The selectivity of the receptors is determined by several factors, including spatial fit and the strength of the interactions. Receptor 9 favours Br⁻ over Cl⁻ by a factor of 3.7 (Table 1), despite Cl⁻ forming stronger hydrogen bonds, indicating that the binding site may have geometric preference for Br⁻. Unprecedented site-selective binding is demonstrated for receptor 6, which possesses free OH groups. The comparison of the titrations of 6 with But₄NCl and But₄NBr in THF-d₈ (Fig. 4) suggests that receptor 6 binds to Br⁻ on the lower rim while Cl⁻ on the upper rim. Thus, during Br⁻ binding, the H_e signal is downfield shifted, indicating binding in the lower rim (Fig. 4b and d). On the contrary, during Cl⁻ binding all signals of 6 substantially broaden and, after lowering of the temperature, substantial downfield shifts of its OH/NH signals are observed (Fig. 4c and Fig. S34, ESI†). The H_d signal splits into two, of which only one shifts substantially downfield and the changes saturate after 2 equiv. of Cl⁻ are added (Fig. S33, ESI†). This is in agreement with the binding of two Cl⁻ in the upper rim, between the arms in the opposite corners of the macrocycle, using OH/NH···Cl⁻ hydrogen bonds (Fig. 4e). The geometry-optimized structure of 6a·(Cl⁻)₂ has C_2v symmetry, which is in agreement with the observed doubling of the signals, downfield shift of eight out of 12 NH/OH signals and two of the four H_d signals. The hypothetical geometry-optimized structure 6a·(Br⁻)₂ has less favourable geometry (e.g. less hydrogen bonds, ESI†). This site-selective Cl⁻/Br⁻ binding can result from geometrical reasons. It can also originate from the fact that Cl⁻ is a ‘hard’ anion and therefore prefers a ‘hard’ binding site, whereas Br⁻ has a more diffuse charge and therefore a higher affinity toward a more surface-diffused CH-based binding site.

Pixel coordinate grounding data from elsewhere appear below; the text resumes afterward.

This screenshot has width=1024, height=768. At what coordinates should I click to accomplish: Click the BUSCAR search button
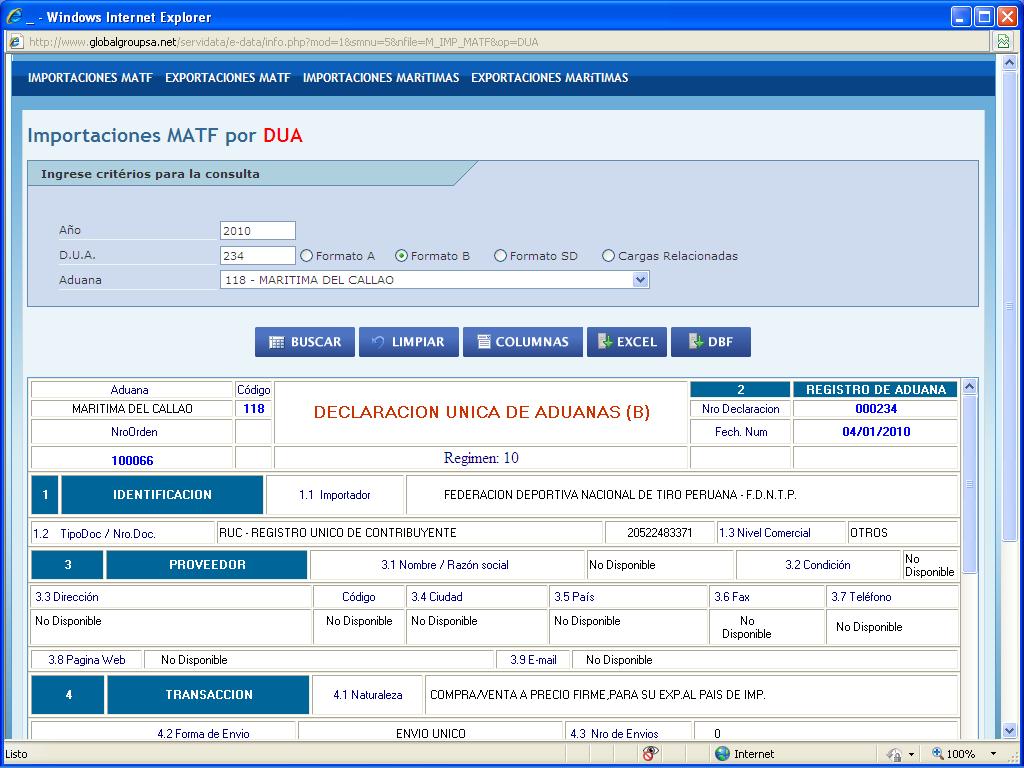305,342
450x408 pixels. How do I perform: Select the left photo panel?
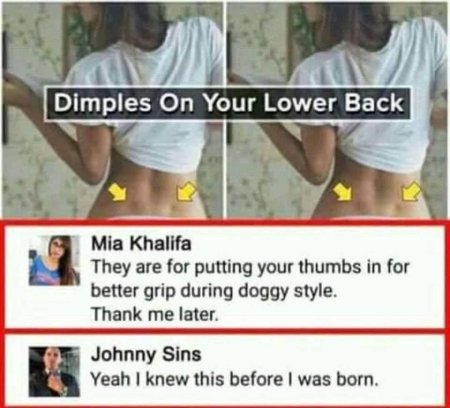click(x=112, y=110)
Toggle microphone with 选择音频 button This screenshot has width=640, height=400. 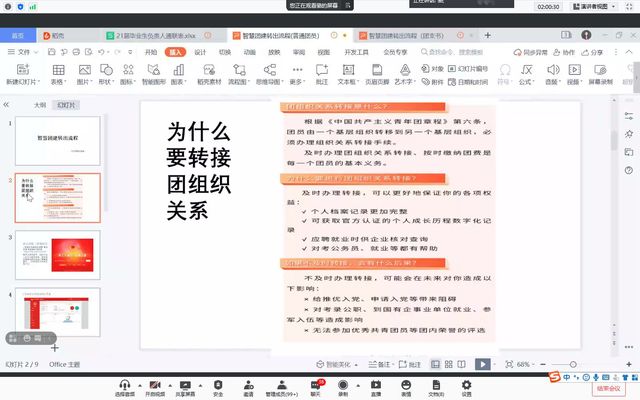(124, 385)
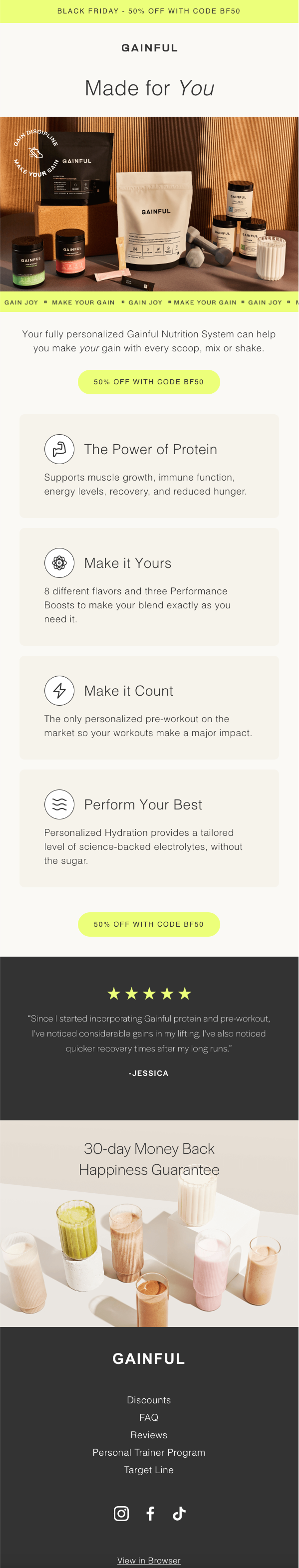Click first 50% OFF WITH CODE BF50 button
The image size is (299, 1568).
(x=149, y=382)
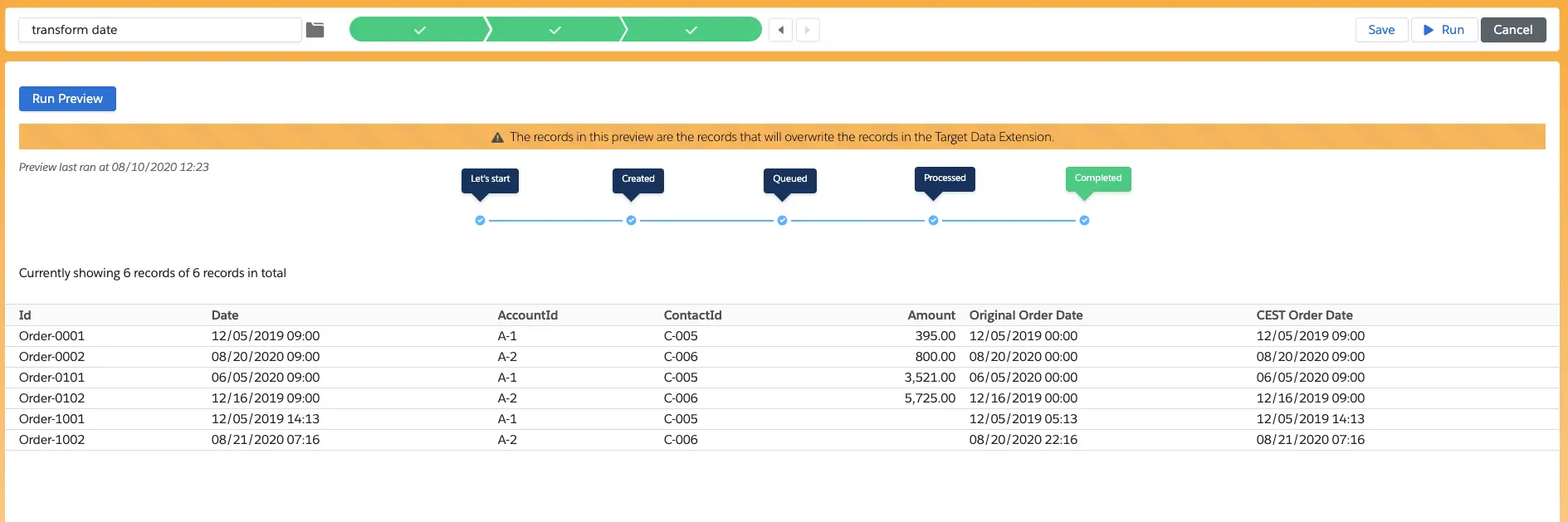Click the warning triangle icon in banner
The image size is (1568, 522).
coord(497,138)
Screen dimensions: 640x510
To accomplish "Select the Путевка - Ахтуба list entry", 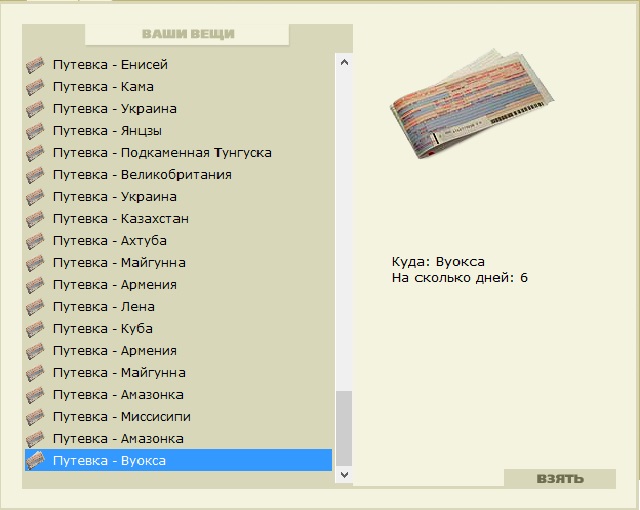I will (x=110, y=241).
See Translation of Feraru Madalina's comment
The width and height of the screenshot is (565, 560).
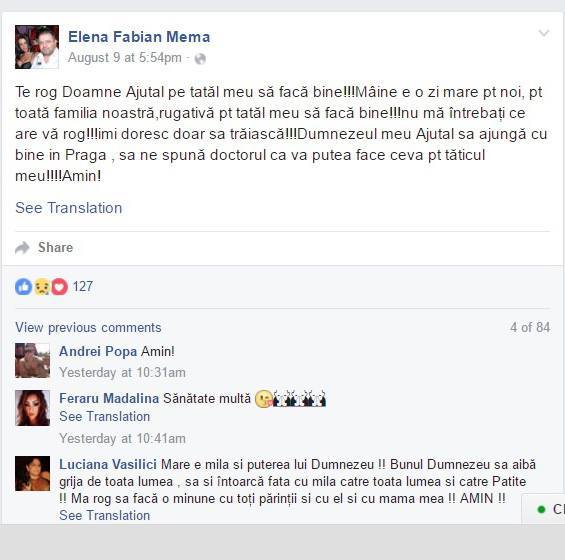(104, 417)
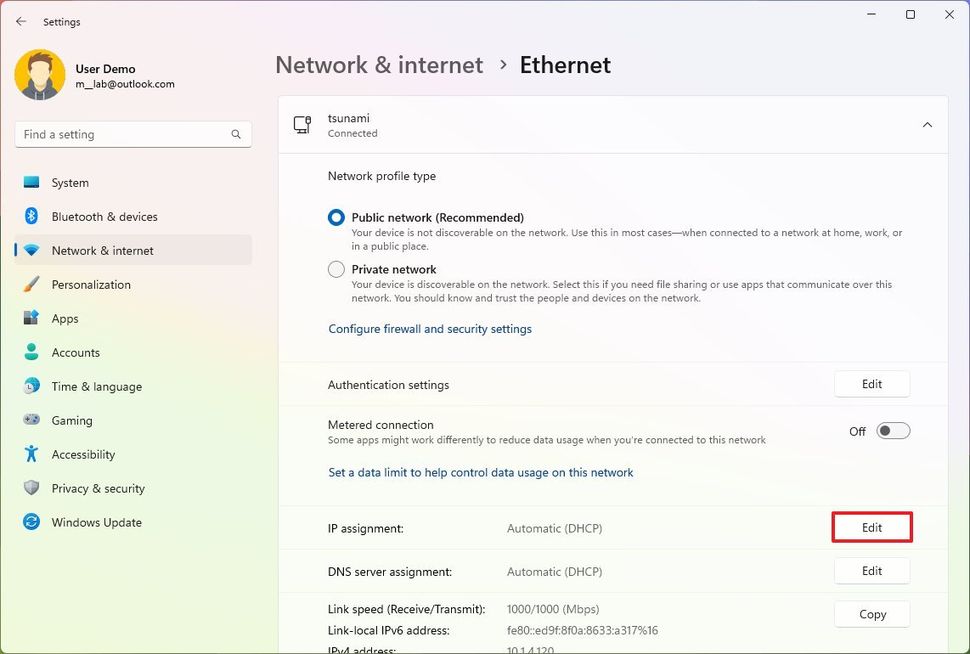
Task: Edit the IP assignment setting
Action: (871, 527)
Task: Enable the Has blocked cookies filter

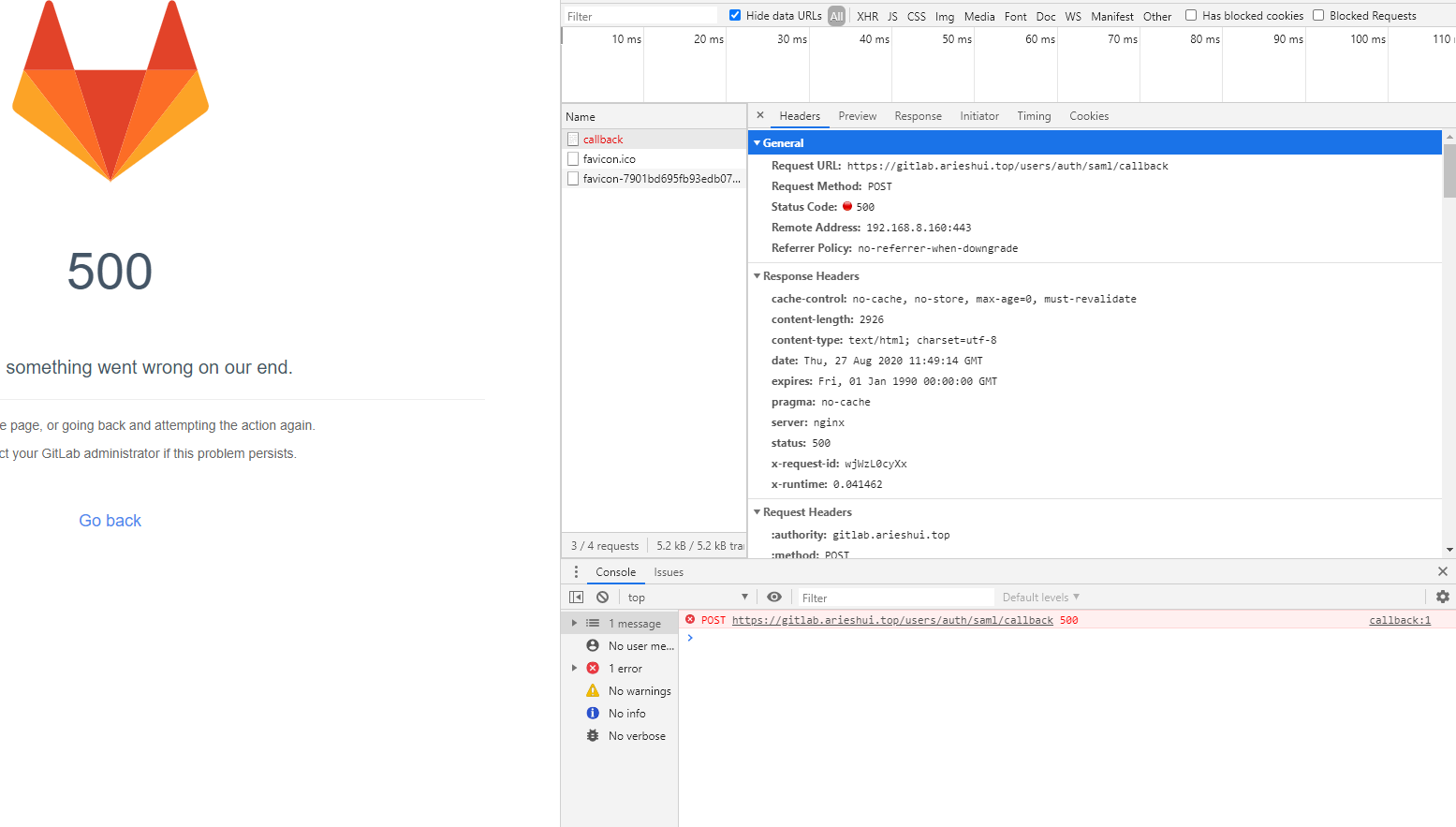Action: [1191, 15]
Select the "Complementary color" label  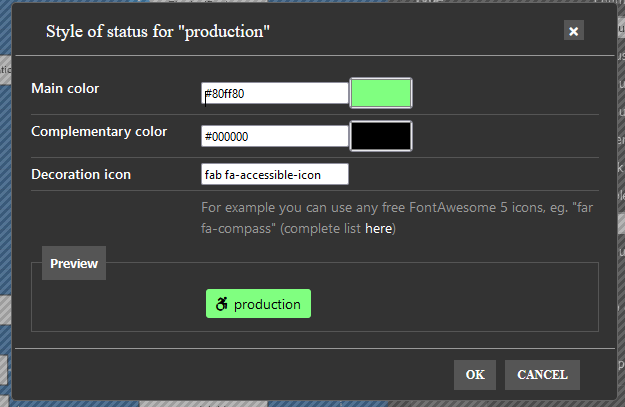[99, 131]
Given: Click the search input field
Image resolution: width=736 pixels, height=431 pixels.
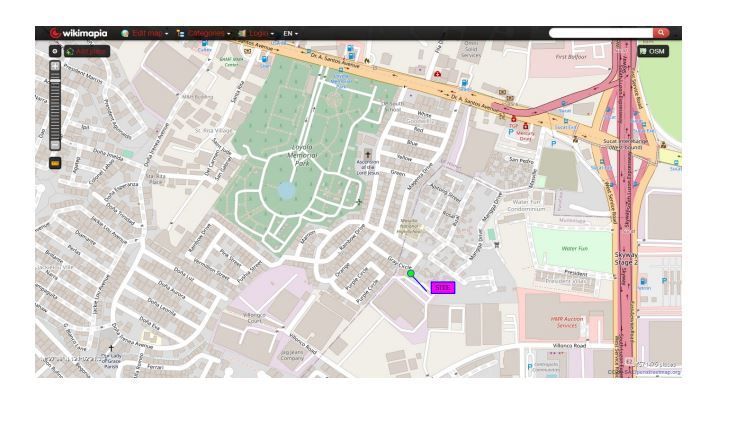Looking at the screenshot, I should tap(601, 32).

Fig. 4 Anion binding modes for receptor 6. ¹H NMR spectra of: (a) 6; (b) 6 + But₄NBr; (c) 6 + But₄NCl (2 mM each, THF-d₈ at 233 K). Suggested structures of: (d) 6a·Br⁻; (e) 6a·(Cl⁻)₂.

In summary, we have introduced novel macrocyclic anion receptors derived from benzimidazole functionalized resorcin[4]arenes. Our findings demonstrate that substituting an electron-withdrawing group at the upper rim can remarkably enhance anion binding at remote lower rim positions by more than three orders of magnitude. Specifically, Br⁻ is bound at the lower rim apex of the cone through CH⋯anion hydrogen bonds. The cone geometry plays a pivotal role in generating a positive electrostatic potential and a large vertical dipole moment for the receptor. Additionally, we have unveiled an unexpected site-selective differentiation in the binding of Cl⁻ and Br⁻. The Cl⁻ anions exhibit a preference for OH/NH-based binding sites, whereas the Br⁻ anions favour the CH-based binding site within the same receptor.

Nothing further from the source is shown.